Ein stürmischer Fallwind

Der Mistral ist ein sogenannter katabatischer Wind. Dabei handelt es sich um einen kalten vom Land abgehenden Fallwind. Man bemerkt ihn besonders deutlich im Rhônetal. Mistral leitet sich vom Wort Meister ab und wird so ähnlich in verschiedenen Sprachen verwendet. Während er im Rhônetal aus dem Norden kommt, dreht er an der Côte d'Azur. 

Unter Seglern ist der Mistral als stürmischer Wind mit Wellengang gefürchtet. Außerhalb der Sommermonate bringt er es häufig auf 83 bis 100 km/h. Nicht selten gehen damit Orkanböen von etwa 118 km/h einher. Selbst im Sommer erreicht er Windgeschwindigkeiten von 50 bis 74 km/h und Sturmböen von 75 bis 88 km/h. 

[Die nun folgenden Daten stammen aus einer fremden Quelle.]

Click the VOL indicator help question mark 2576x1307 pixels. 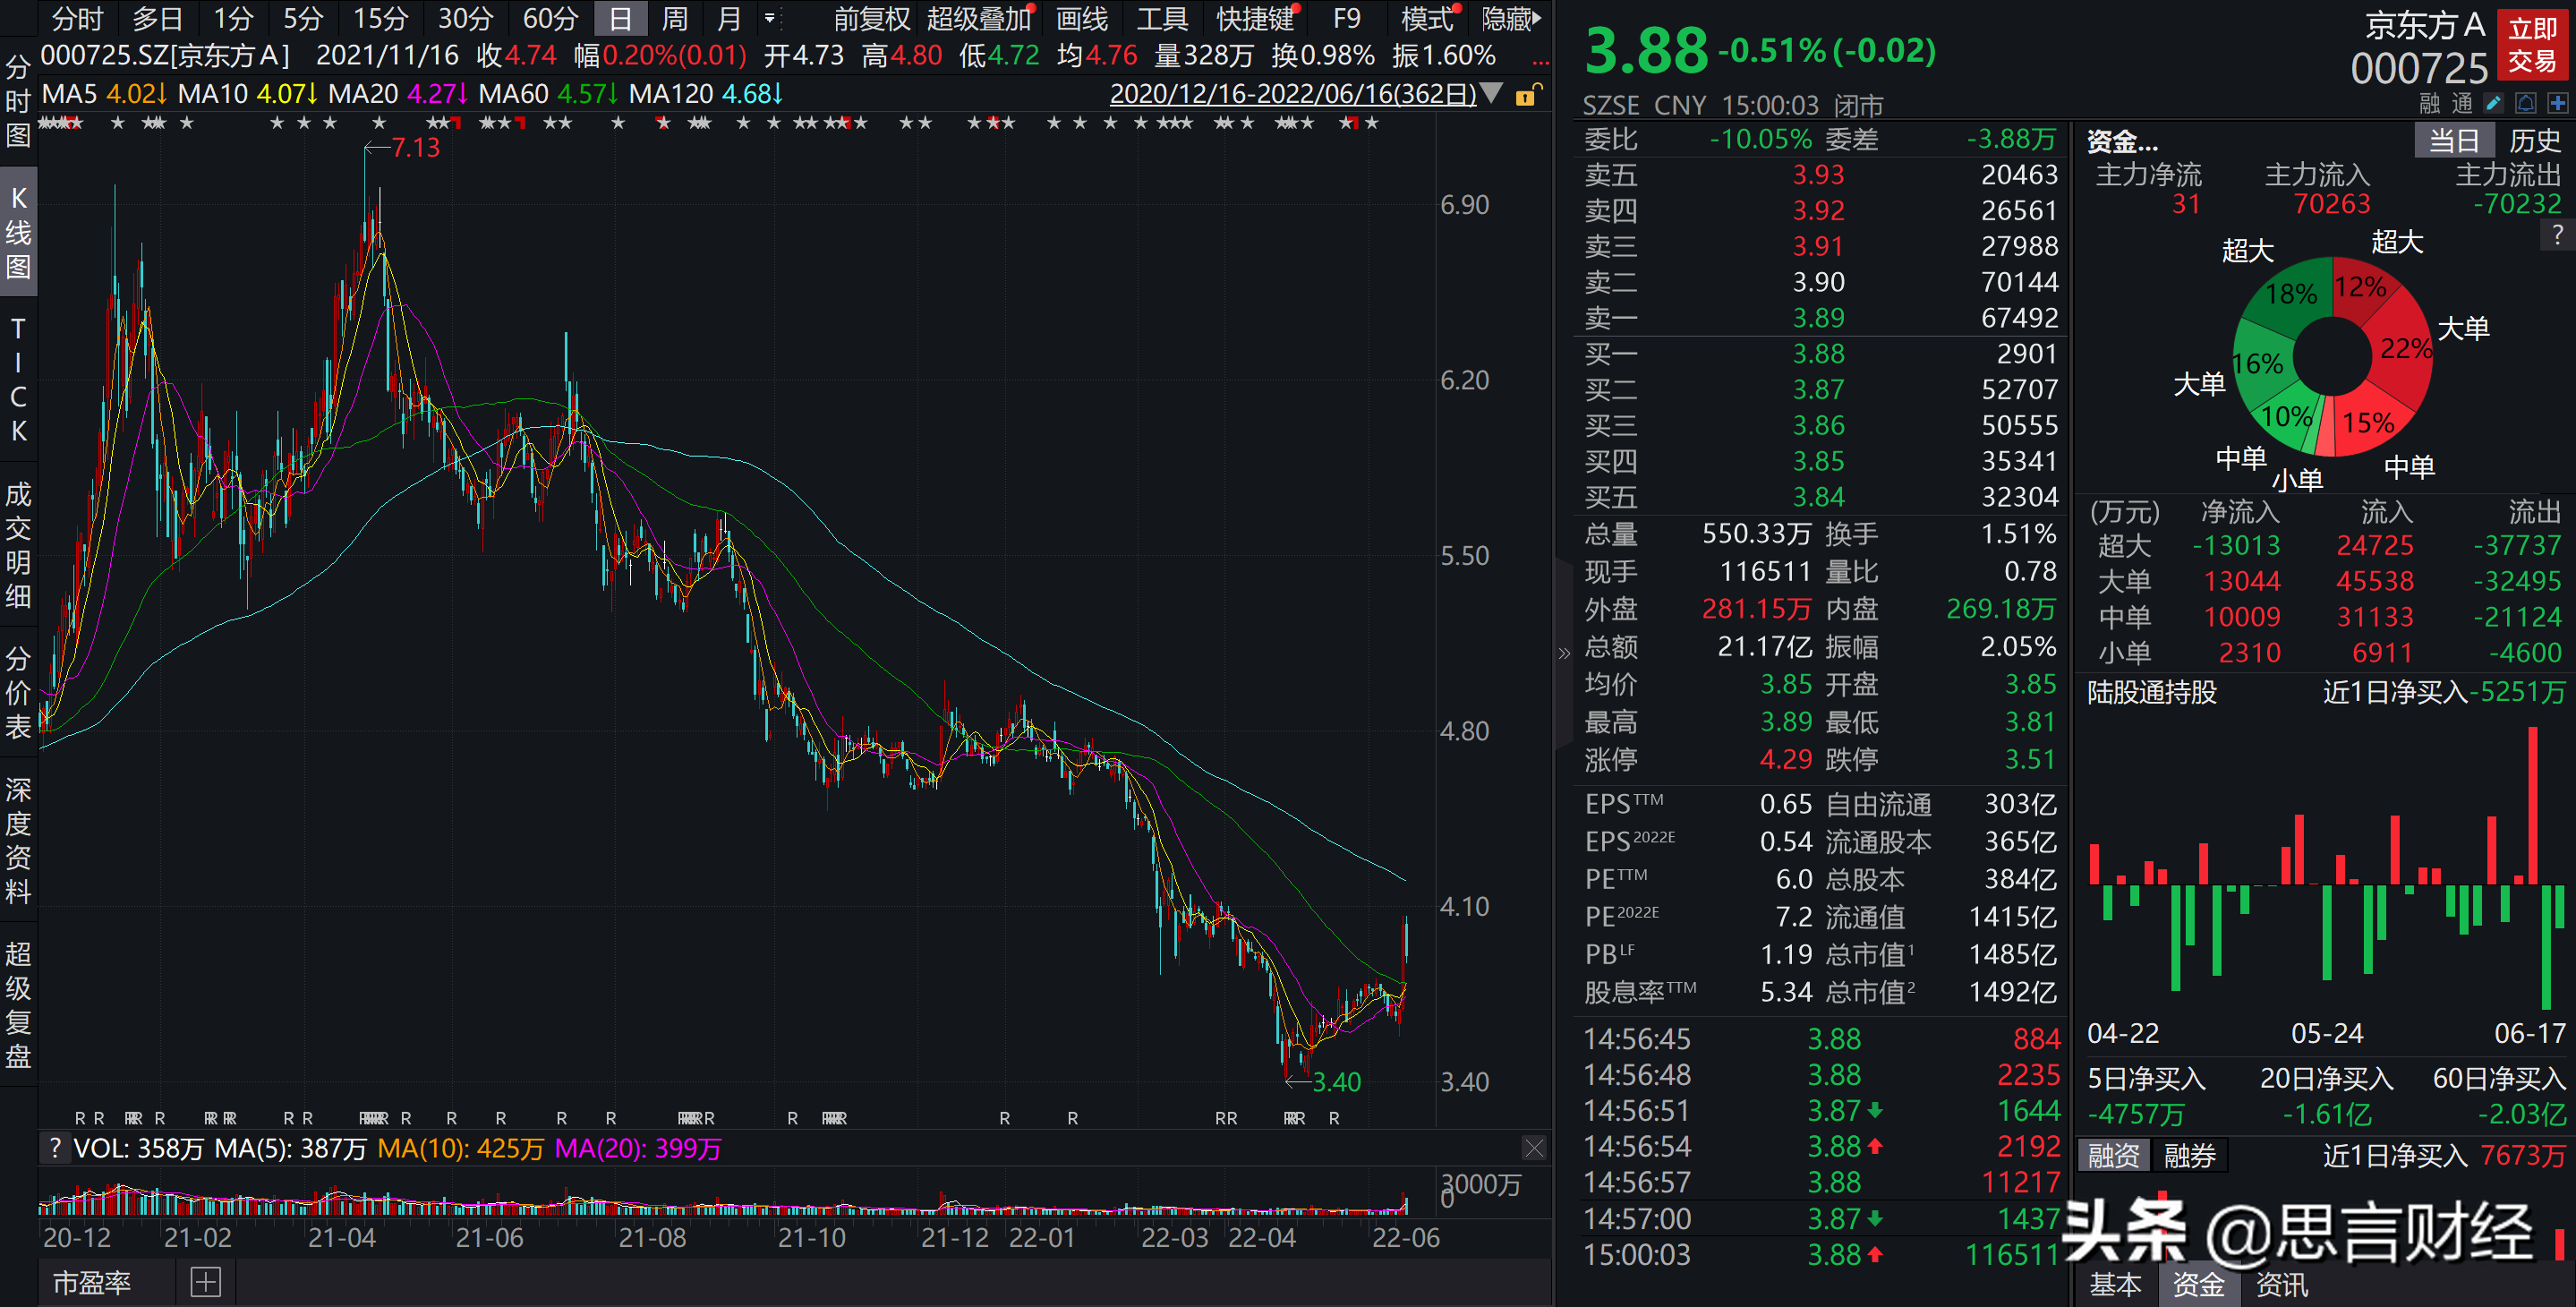click(x=55, y=1148)
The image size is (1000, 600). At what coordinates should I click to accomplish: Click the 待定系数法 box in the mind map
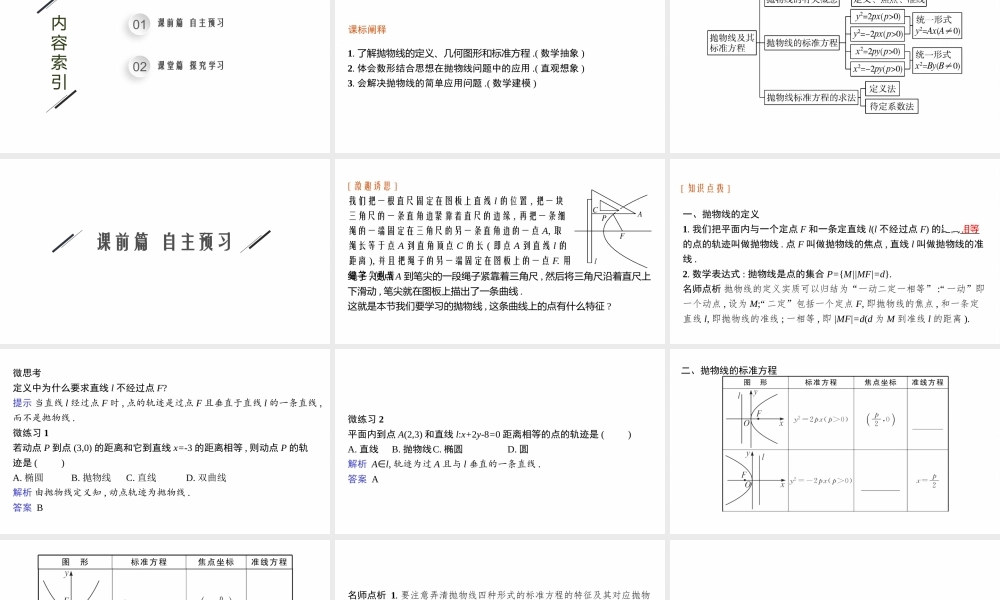coord(891,105)
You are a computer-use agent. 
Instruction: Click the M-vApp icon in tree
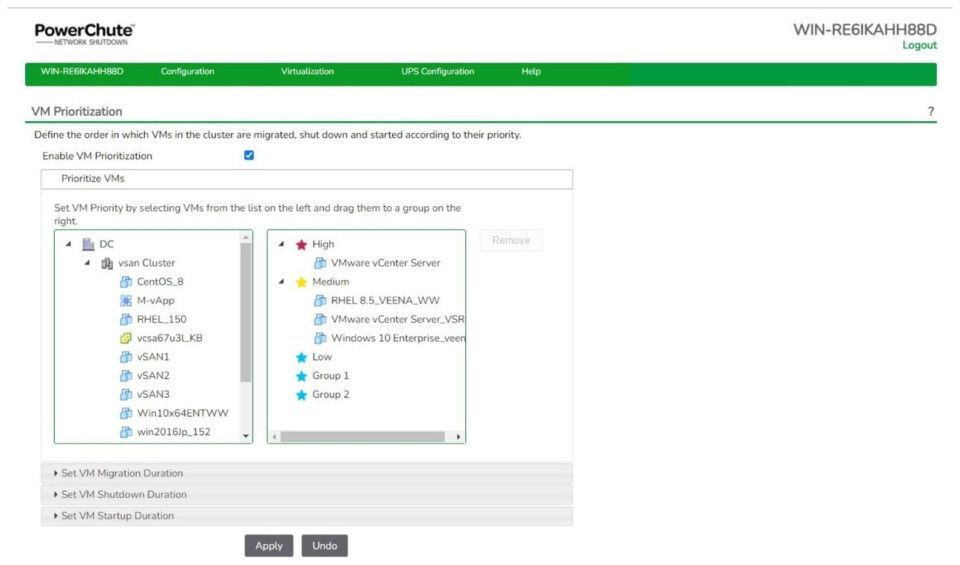[126, 301]
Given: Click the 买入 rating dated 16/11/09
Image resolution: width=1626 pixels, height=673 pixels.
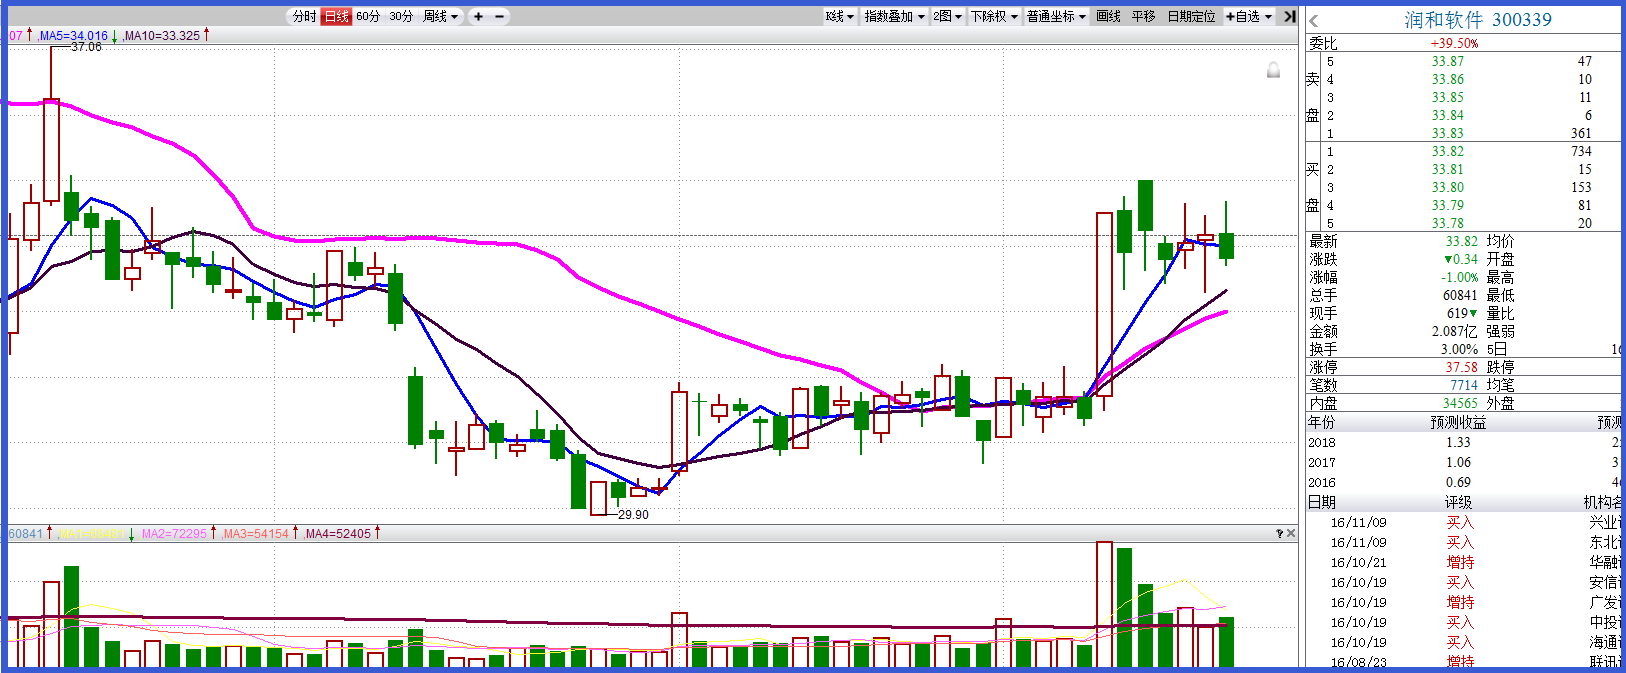Looking at the screenshot, I should point(1459,523).
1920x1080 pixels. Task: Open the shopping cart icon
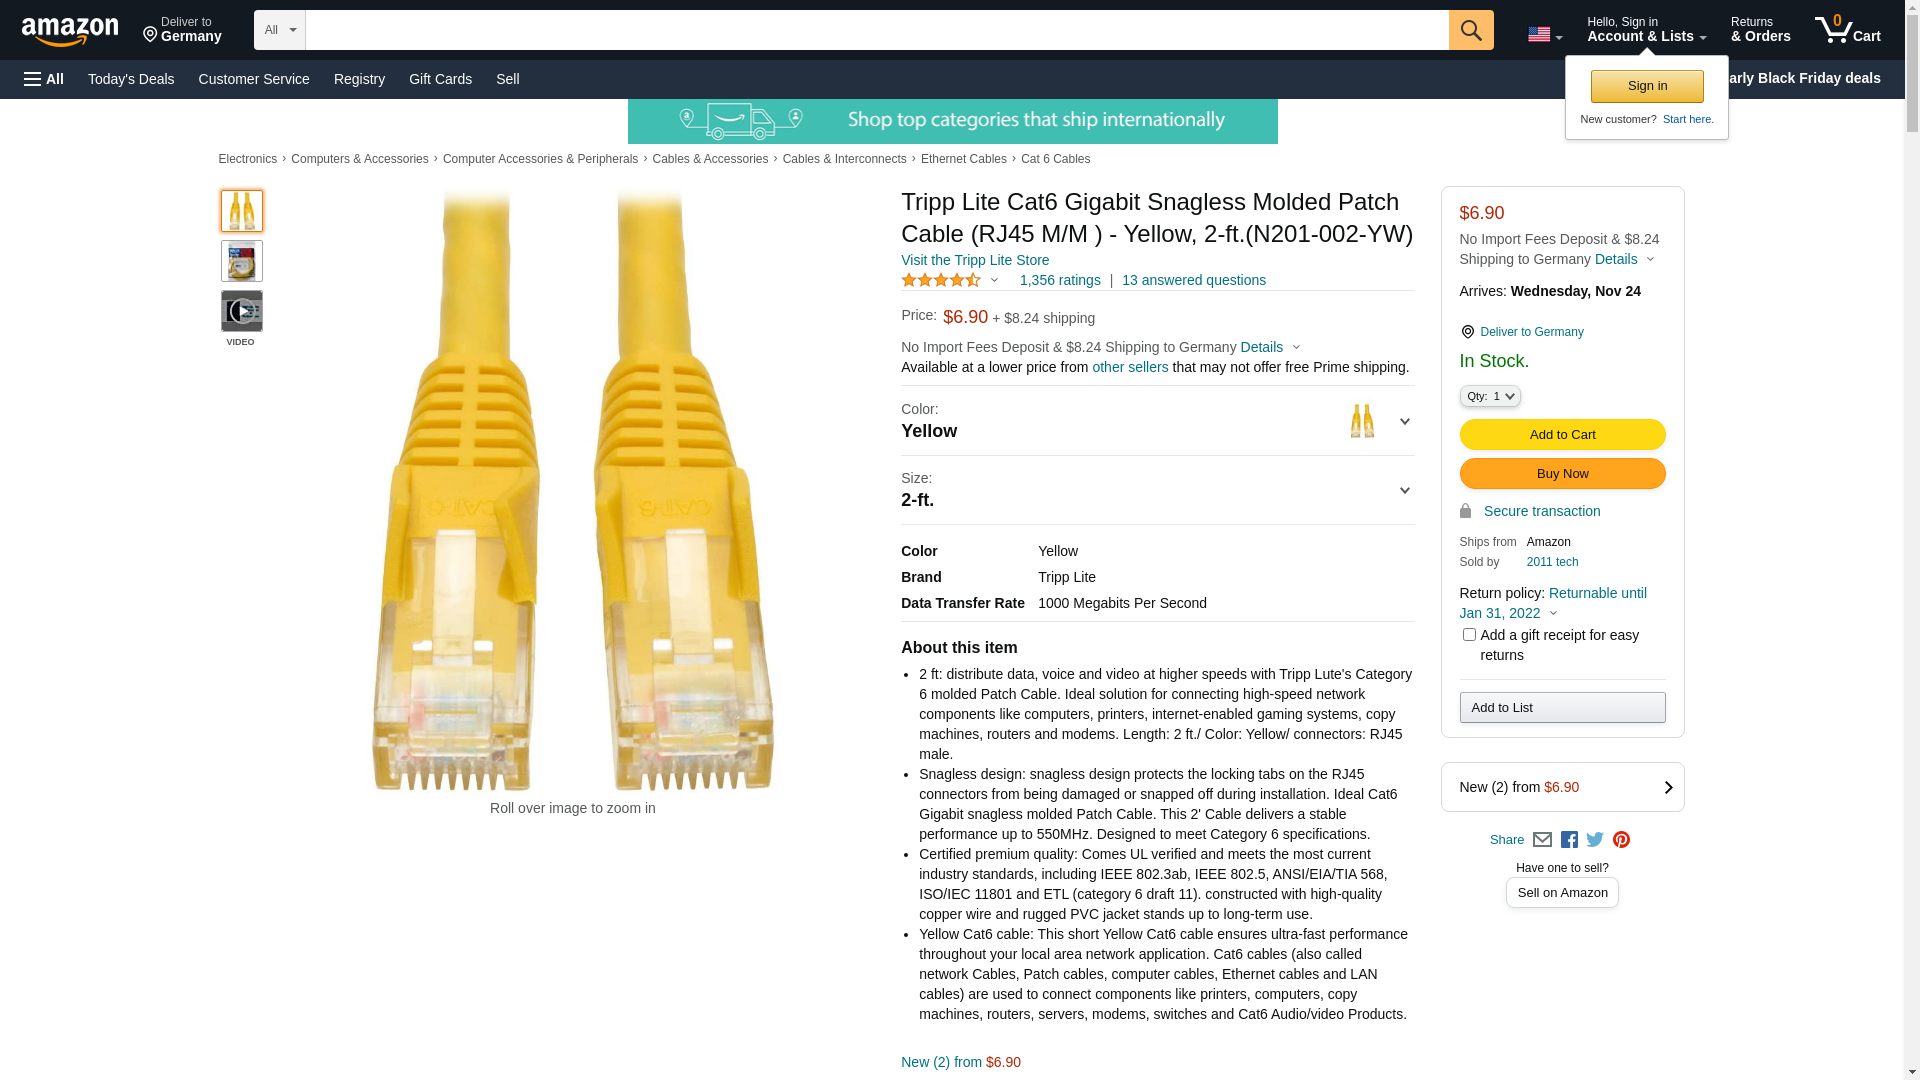pyautogui.click(x=1848, y=30)
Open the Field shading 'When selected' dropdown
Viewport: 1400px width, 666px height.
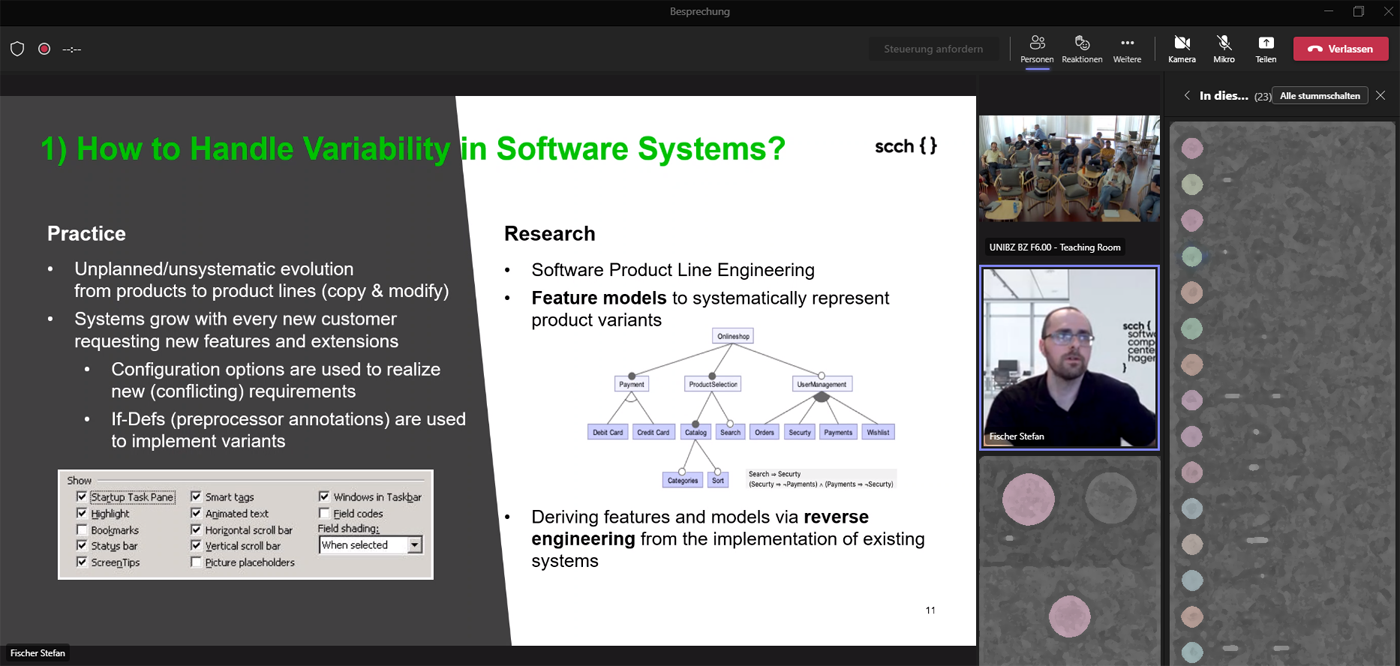click(415, 545)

Normalerweise hält der Mistral einige Tage an, selten ein bis zwei Wochen. Er entsteht, wenn sich ein Hochdruckgebiet vom Atlantik über den Golf von Biskaya verschiebt, während sich ein Tief über Nord- und Osteuropa befindet. Das Hoch und das Tief, die sich jeweils in verschiedene Richtungen drehend bewegen, bringen Kaltluft in Bewegung, die in Richtung Süden zu den Gebirgsketten gedrängt wird. Von dort kann die Kaltluft nur über die Alpen und das Zentralmassiv ins Rhônetal oder über die Pyrenäen und das Zentralmassiv zum Garonne-Tal gepresst werden. Passiert der Wind den Golf von Genua mit seiner milden Mittelmeerluft, bildet sich das Genuatief, das die Kaltluft ansaugt. 

Dass der Mistral aufzieht, erkennt man an einer klaren Sicht mit Altocumulus Lenticularis Wolken. Diese sehen mandel- oder linsenförmig aus und erinnern vereinzelt an Ufos. Nähert sich der Mistral, sollte man auf dem Festland bleiben.

Ein heißer Wüstenwind

Der Scirocco ist ein heißer Wüstenwind, der selten zum Sturm wird, die Luft durch den Saharasand jedoch gelb oder rötlich verfärbt. Man begegnet ihm vor allem im Frühjahr und im Herbst. Durch die Feuchtigkeit, die er im Mittelmeer aufnimmt, kann es zum Phänomen des Blutregens kommen. 

Der Scirocco entsteht aufgrund der Temperaturunterschiede eines kühlen Tiefdruckgebiets in nordafrikanischen oder südeuropäischen Regionen und der heißen Luft der Sahara. Je größer der Temperaturunterschied, desto kräftiger wird der daraus entstehende Wind. In Gebirgsregionen kann es zu starken Regenfällen kommen. Ein Vorbote des Sciroccos ist diesige, schwüle Luft.

Ein Fallwind in Italien und Kroatien

Bei der Tramontana handelt es sich wie beim Mistral um einen katabatischen Wind. Er weht aus Norden oder Nordosten in Italien und Kroatien. Die Tramontana entsteht, wenn polare Kaltluft aus dem Norden durch die Täler der Gebirgsketten drängt und kann im Winter zu einem Temperatursturz, Böen und Regen führen.